======== MATERIAL FOR THIS TASK ========
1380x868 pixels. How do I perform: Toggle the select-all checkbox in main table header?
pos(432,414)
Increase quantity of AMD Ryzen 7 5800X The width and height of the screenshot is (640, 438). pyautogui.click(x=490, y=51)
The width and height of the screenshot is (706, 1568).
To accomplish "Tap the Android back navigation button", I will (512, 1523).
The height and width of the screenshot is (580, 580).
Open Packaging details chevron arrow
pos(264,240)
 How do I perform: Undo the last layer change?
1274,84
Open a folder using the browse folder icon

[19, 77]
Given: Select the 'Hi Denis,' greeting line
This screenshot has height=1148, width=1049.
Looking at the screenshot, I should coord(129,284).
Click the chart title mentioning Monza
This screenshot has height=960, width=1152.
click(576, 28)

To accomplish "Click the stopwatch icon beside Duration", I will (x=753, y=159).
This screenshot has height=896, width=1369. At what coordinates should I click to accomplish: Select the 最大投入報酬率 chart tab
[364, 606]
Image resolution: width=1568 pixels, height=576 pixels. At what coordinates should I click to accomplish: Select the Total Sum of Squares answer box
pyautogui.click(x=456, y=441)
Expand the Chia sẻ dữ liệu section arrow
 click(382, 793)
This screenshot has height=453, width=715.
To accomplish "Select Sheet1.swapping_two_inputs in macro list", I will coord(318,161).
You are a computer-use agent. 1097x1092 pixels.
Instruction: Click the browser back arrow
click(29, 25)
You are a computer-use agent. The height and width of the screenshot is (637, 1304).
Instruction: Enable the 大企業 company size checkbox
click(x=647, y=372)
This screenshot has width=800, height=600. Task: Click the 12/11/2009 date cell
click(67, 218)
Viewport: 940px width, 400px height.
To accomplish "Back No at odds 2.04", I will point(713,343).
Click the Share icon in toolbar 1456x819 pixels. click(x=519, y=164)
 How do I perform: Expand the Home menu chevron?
========
__THE EXERCISE__. Render every line of the listing above as a JSON list of strings, one string per line, with blank lines left out.

__OUTPUT FOR THIS TASK__.
[
  "1380x868 pixels. How do I perform: Toggle the select-all checkbox in main table header?",
  "pos(432,414)",
  "Increase quantity of AMD Ryzen 7 5800X The width and height of the screenshot is (640, 438). pyautogui.click(x=490, y=51)",
  "The width and height of the screenshot is (706, 1568).",
  "To accomplish \"Tap the Android back navigation button\", I will (512, 1523).",
  "The height and width of the screenshot is (580, 580).",
  "Open Packaging details chevron arrow",
  "pos(264,240)",
  " How do I perform: Undo the last layer change?",
  "1274,84",
  "Open a folder using the browse folder icon",
  "[19, 77]",
  "Given: Select the 'Hi Denis,' greeting line",
  "This screenshot has height=1148, width=1049.",
  "Looking at the screenshot, I should coord(129,284).",
  "Click the chart title mentioning Monza",
  "This screenshot has height=960, width=1152.",
  "click(576, 28)",
  "To accomplish \"Click the stopwatch icon beside Duration\", I will (x=753, y=159).",
  "This screenshot has height=896, width=1369. At what coordinates should I click to accomplish: Select the 最大投入報酬率 chart tab",
  "[364, 606]",
  "Image resolution: width=1568 pixels, height=576 pixels. At what coordinates should I click to accomplish: Select the Total Sum of Squares answer box",
  "pyautogui.click(x=456, y=441)",
  "Expand the Chia sẻ dữ liệu section arrow",
  " click(382, 793)",
  "This screenshot has height=453, width=715.",
  "To accomplish \"Select Sheet1.swapping_two_inputs in macro list\", I will coord(318,161).",
  "You are a computer-use agent. 1097x1092 pixels.",
  "Instruction: Click the browser back arrow",
  "click(29, 25)",
  "You are a computer-use agent. The height and width of the screenshot is (637, 1304).",
  "Instruction: Enable the 大企業 company size checkbox",
  "click(x=647, y=372)",
  "This screenshot has width=800, height=600. Task: Click the 12/11/2009 date cell",
  "click(67, 218)",
  "Viewport: 940px width, 400px height.",
  "To accomplish \"Back No at odds 2.04\", I will point(713,343).",
  "Click the Share icon in toolbar 1456x819 pixels. click(x=519, y=164)",
  " How do I perform: Expand the Home menu chevron?"
]